_Excerpted text_.
"""
City Council Meeting Tuesday March 19/19 Mark Cotter testimony:

We are running 6 crews M-F, 3 crews on the weekend, one at night.” 

City of Sioux Falls Facebook page as of Friday 3/22/19, 10:42am (this information was time stamped as being posted 16 hrs. prior to 3/22/19 10:42am. . . . so these stats apparently reflect pothole repair progress M-Th, March 3/18 – March 3/21 approximately 6pm):

We have cleared 413 potholes this week so far. We have four crews out every day 8 a.m. to 4 p.m. and one crew out 4 p.m. to midnight. We will have four crews out this weekend as well working from 8 a.m. to 4 p.m.”

In terms of quantifying the pothole repair process, one variable missing in these three repair crew schedule announcements is the number of men on each crew. And, there are some inconsistencies in the specifics:

a) Mayor TenHaken’s info from Monday 3/18, claims SIX daytime crews M-F, TWO night crews M-F, THREE daytime crews Sat/Sun.

b) Cotter info from Tuesday 3/19, claims SIX daytime crews M-F, ONE [not two] night crew M-F, THREE daytime crews Sat/Sun.

c) siouxfalls.org from Friday 3/22, claims FOUR [not six] daytime crews M-F, ONE [not two] night crew M-F, FOUR [not three] daytime crews Sat/Sun.

Ok. All that now having been itemized, Public Works is allowed to modify the pothole repair crew assignments over time, or as conditions change/improve, or as impending flood priorities may change. These figures do claim that an additional crew has been added Sat/Sun over first two reports, so that’s a positive. Therefore, these inconsistent reports may be a moot point. However, in attempting to quantify the rate of progress the siouxfalls.org data shares, I’m uncertain what the most accurate math would be to quantify the progress in terms of potholes fixed per day or per hour. One equation I came up with from the siouxfalls.org 3/22 stats is:

A) [4] daytime crews x 8 hrs/day = 32 crew hrs/day

B) [1] evening crew x 8 hrs/day = 8 crew hrs/day

C) Subtotal: 32 + 8                    = 40 crew hrs/day

D) [4] days {M-Th} x 40 crew hrs/day = 160 total crew hours work for Mon-Thurs.

E) 412 repaired potholes ÷ 160 crew hrs = 2.575 potholes fixed per crew hour? If legit, seems like slow progress.

DL: Either this means pothole stop sites (and not actual potholes) or there is a heckuva a lot of miscommunication going on.
"""
_Data for analysis_.
"""
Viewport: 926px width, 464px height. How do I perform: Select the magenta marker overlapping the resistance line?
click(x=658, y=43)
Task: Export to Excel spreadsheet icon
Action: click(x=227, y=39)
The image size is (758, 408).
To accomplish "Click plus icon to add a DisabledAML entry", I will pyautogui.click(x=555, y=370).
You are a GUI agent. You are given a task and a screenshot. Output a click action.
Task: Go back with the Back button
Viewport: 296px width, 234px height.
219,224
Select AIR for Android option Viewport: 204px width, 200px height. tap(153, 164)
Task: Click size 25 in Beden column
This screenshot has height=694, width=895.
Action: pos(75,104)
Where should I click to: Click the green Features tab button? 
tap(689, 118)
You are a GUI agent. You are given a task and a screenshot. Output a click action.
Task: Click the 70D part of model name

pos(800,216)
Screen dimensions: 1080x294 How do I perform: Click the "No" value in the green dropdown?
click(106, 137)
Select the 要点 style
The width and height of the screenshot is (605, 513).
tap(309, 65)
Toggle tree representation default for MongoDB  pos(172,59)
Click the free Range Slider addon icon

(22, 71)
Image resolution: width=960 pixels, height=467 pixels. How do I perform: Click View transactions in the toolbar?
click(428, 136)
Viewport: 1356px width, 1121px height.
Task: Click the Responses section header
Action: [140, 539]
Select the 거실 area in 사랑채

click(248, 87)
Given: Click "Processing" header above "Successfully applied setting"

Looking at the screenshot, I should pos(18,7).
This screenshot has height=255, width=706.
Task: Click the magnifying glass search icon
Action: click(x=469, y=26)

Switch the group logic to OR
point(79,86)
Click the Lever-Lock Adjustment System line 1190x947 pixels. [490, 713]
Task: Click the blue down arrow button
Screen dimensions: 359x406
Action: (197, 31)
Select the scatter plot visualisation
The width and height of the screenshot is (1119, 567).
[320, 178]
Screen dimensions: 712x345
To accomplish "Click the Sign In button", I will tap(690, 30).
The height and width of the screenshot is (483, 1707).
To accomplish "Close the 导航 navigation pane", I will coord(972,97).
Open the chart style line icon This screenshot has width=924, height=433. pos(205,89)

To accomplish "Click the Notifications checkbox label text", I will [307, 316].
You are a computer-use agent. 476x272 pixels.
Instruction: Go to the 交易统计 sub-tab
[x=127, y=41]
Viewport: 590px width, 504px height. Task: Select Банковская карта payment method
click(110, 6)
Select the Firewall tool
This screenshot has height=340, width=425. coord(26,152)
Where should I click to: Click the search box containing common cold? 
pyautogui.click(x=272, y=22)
"""
_Apply what you read_.
#1 In the pothole repair commentary, rewrite the paragraph beginning "Ok. All that now having been itemized" more briefly, keeping its main facts.
#2 Pick up the pothole repair commentary after its final line and continue it.

_Results by task_.
#1 Public Works may adjust pothole repair crew assignments over time, as conditions change or improve, or as flood priorities shift, so the inconsistent reports may be a moot point. The figures do show one more weekend crew than the first two reports, which is a positive. Still, it is uncertain what math would most accurately express the progress in the siouxfalls.org data as potholes fixed per day or per hour. One equation drawn from the 3/22 siouxfalls.org figures follows.

#2
Major Fail – City of Sioux Falls Engineering and Public Works

From a SouthDaCola foot soldier;

I 229/26th Street/ Southeastern Drive Reconstruction Project


In order to begin this massive road and bridge project, Rotary-Norlin Park needed to be relocated from the east side of the river to the west side.

The majority of this work took place in 2018.

In conjunction with the Rotary Park Project the City needed to do underground work on the utilities (storm sewer, sewer, and water).  The residents who live in the Riverdale subdivision (which is just across I 229 from Rotary Park)  saw that utility work was being done last summer/fall in Riverdale Park.  This is where the new utility lines were being connected to the existing lines.

At approximately the same time the work was being done in Riverdale Park, residents in Riverdale subdivision began to experience both low water pressure and sewer backups in their homes.  In some homes, sewer backups have happened multiple times since last summer/fall.

Today, we finally may have an answer as to why this is happening.

The City probably should have invested in a lift station when the work was done last year.


After reviewing the documents related to the I 229/26th Street/Southeastern Drive Project on siouxfalls.org, it appears the elevation needed to construct the overpass for the BNSF railroad will also be a factor in this major blunder of not building a lift station.

Phase I of this Project is set to begin in a few days. Should the project be allowed to go forward before resolving the issue of the lift station? Good question.